[PROVIDED RECORDS Boundary: Start]

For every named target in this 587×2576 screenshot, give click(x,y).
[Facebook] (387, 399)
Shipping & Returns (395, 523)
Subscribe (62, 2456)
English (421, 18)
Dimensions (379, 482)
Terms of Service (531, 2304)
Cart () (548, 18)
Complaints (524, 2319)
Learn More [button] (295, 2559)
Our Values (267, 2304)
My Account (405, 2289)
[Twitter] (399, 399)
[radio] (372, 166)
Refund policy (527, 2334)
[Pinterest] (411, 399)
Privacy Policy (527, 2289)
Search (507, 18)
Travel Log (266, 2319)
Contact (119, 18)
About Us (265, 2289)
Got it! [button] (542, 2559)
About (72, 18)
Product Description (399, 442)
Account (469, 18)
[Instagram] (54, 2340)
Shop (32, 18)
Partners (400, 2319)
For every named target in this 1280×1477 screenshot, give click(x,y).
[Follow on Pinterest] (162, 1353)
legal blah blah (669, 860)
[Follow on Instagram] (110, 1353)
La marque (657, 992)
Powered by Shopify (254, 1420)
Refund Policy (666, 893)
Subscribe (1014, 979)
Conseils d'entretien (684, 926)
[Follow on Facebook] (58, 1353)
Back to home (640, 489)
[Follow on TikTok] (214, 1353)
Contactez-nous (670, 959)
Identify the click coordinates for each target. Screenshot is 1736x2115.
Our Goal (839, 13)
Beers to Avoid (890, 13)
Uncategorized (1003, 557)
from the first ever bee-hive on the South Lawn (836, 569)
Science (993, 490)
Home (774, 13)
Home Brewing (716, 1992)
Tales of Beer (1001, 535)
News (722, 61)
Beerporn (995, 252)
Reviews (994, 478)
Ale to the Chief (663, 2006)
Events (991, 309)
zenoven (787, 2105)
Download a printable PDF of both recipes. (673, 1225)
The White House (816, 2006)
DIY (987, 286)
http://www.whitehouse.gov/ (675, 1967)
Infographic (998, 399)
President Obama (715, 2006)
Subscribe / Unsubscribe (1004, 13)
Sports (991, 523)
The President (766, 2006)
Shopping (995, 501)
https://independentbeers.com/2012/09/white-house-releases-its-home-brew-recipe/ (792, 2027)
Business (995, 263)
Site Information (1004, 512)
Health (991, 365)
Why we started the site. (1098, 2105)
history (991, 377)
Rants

[PROVIDED RECORDS Boundary: End]

TASK OBJECTIVE → Identify the lines in the entries above that contain "every", then copy them out.

EXERCISE RESULT →
For every named target in this 587×2576 screenshot, give click(x,y).
For every named target in this 1280×1477 screenshot, give click(x,y).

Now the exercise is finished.